Speed up inference time on Nano with mxnet

benjamin72115 · August 10, 2020, 8:02pm

Hi all! Currently I’m developing with the Jetson Nano, and I’m looking for advice in regards to improving inference performance. I’m using Sagemaker as my training environment for SSD object detection with Resnet-50 as my base network, which exports .params and .json files for mxnet. I’ve built mxnet on the nano using the autoinstaller from this forum, and I’ve been able to infer via usb webcam by more or less following this guide:

That said, my inference speed is really slow, i.e. it takes around 4-5 seconds per frame with an input size of 512x512. I’ve already tried converting my weights to a different architecture via onnx and mmdnn, but my custom model had operators that were not supported by either format so it looks like I’m stuck with mxnet. The mxnet website says that it has tensorrt integration with mxnet but I can’t find any good examples of that anywhere online. The one on the mxnet website is at best confusing and doesn’t help me in my particular use case

One thing that seems to be holding me back is that I’m only able to infer using the cpu. According to the mxnet website, to use the gpu all you have to do is change ctx=cpu() to ctx=gpu(), and make sure that your data is converted to float32 before inputting it (MXNet Python inference crash when copy from CPU to GPU · Issue #13332 · apache/incubator-mxnet · GitHub). However, when I do that, it still crashes my Jetson because it seems to run out of memory. Does this have anything to do with the custom build of mxnet for the Nano? Otherwise why would it do that?

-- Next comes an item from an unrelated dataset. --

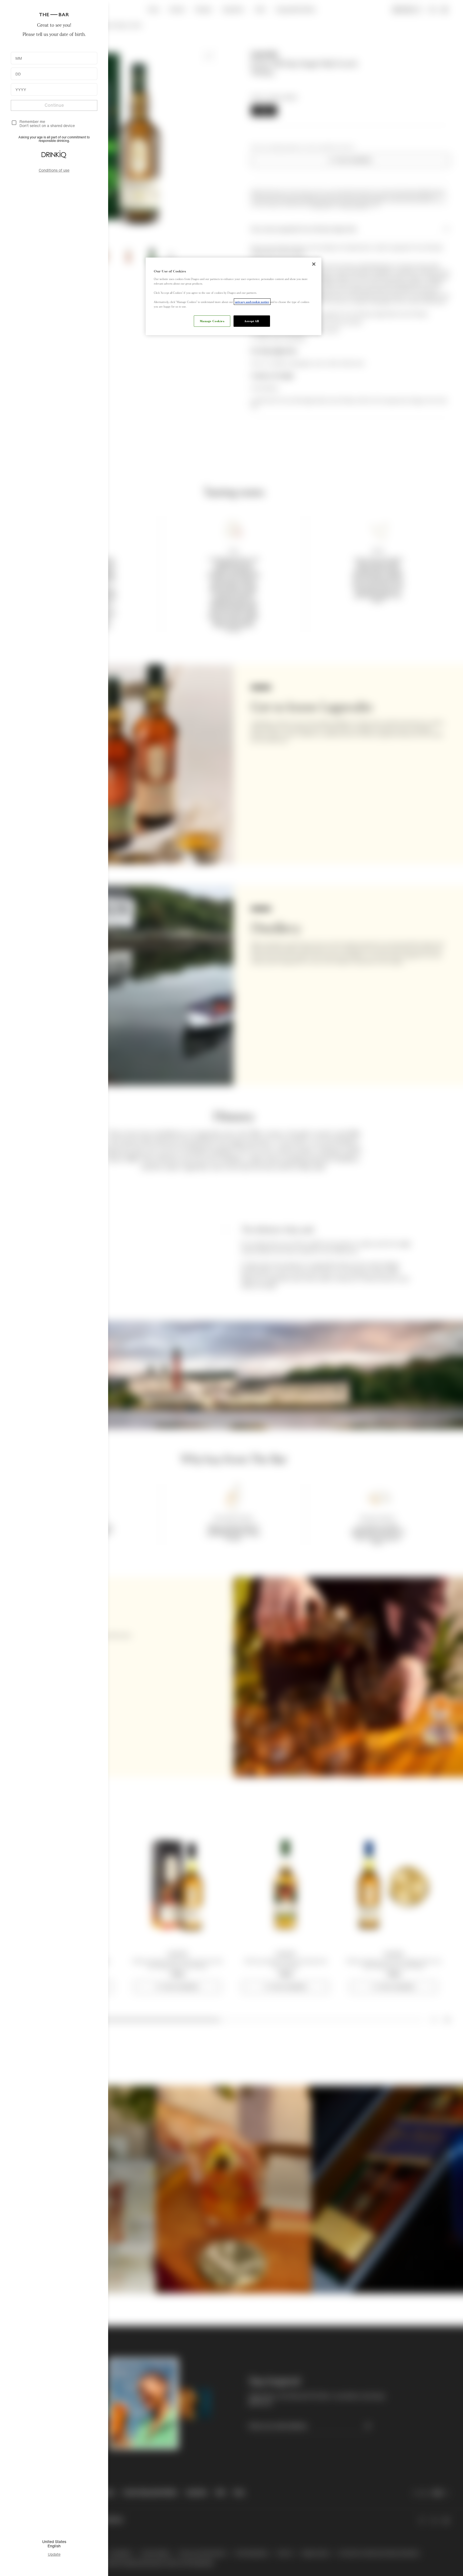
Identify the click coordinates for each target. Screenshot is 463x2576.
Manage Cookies (212, 321)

Any suggestions are welcome and appreciated!

Here’s my code:

#import
import mxnet as mx
import numpy as np
import cv2, os, urllib, argparse, time
from collections import namedtuple
Batch = namedtuple('Batch', ['data'])


#array of object labels for custom network
object_categories = ['object 1','object 2']

#load model

""" important: make sure that -symbol.json and -0000.params are in the format network-prefix-symbol.json and network-prefix-0000.params and are located in current directory """

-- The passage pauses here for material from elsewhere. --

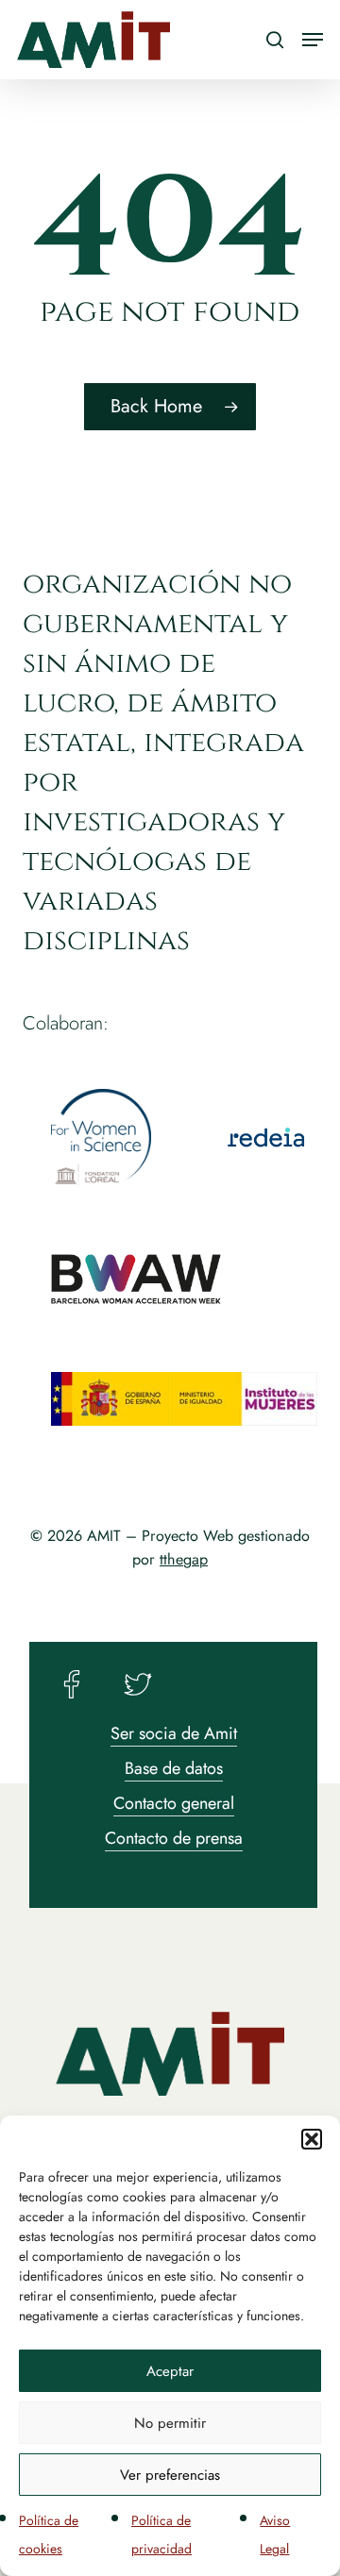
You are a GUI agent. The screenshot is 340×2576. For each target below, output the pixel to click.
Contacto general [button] (173, 1803)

class ImagenetModel(object):
	
	def __init__(self, synset_path, network_prefix, params_url=None, symbol_url=None, synset_url=None, context=mx.cpu(), label_names=['prob_label'], input_shapes=[('data', (1,3,10,10))]):
		# Load the network parameters from default epoch 0
		sym, arg_params, aux_params = mx.model.load_checkpoint(network_prefix, 0)
		# Load the network into an MXNet module and bind the corresponding parameters
		self.mod = mx.mod.Module(symbol=sym, label_names=label_names, context=context)
		self.mod.bind(for_training=False, data_shapes= input_shapes)
		self.mod.set_params(arg_params, aux_params)
		self.camera = None

	def predict_from_cam(self, reshape=(512, 512), N=50):
		
		topN = []
		
		# Switch RGB to BGR format (which ImageNet networks take)
		img = cv2.cvtColor(frame, cv2.COLOR_BGR2RGB)
		if img is None:
			return topN

		# Resize image to fit network input
		img = cv2.resize(img, reshape)
		img = np.swapaxes(img, 0, 2)
		img = np.swapaxes(img, 1, 2)
		img = img[np.newaxis, :]

		# Run forward on the image
		self.mod.forward(Batch([mx.nd.array(img)]))
		prob = self.mod.get_outputs()[0].asnumpy()
		prob = np.squeeze(prob)
		global results
		results = [prob[i].tolist() for i in range(100)]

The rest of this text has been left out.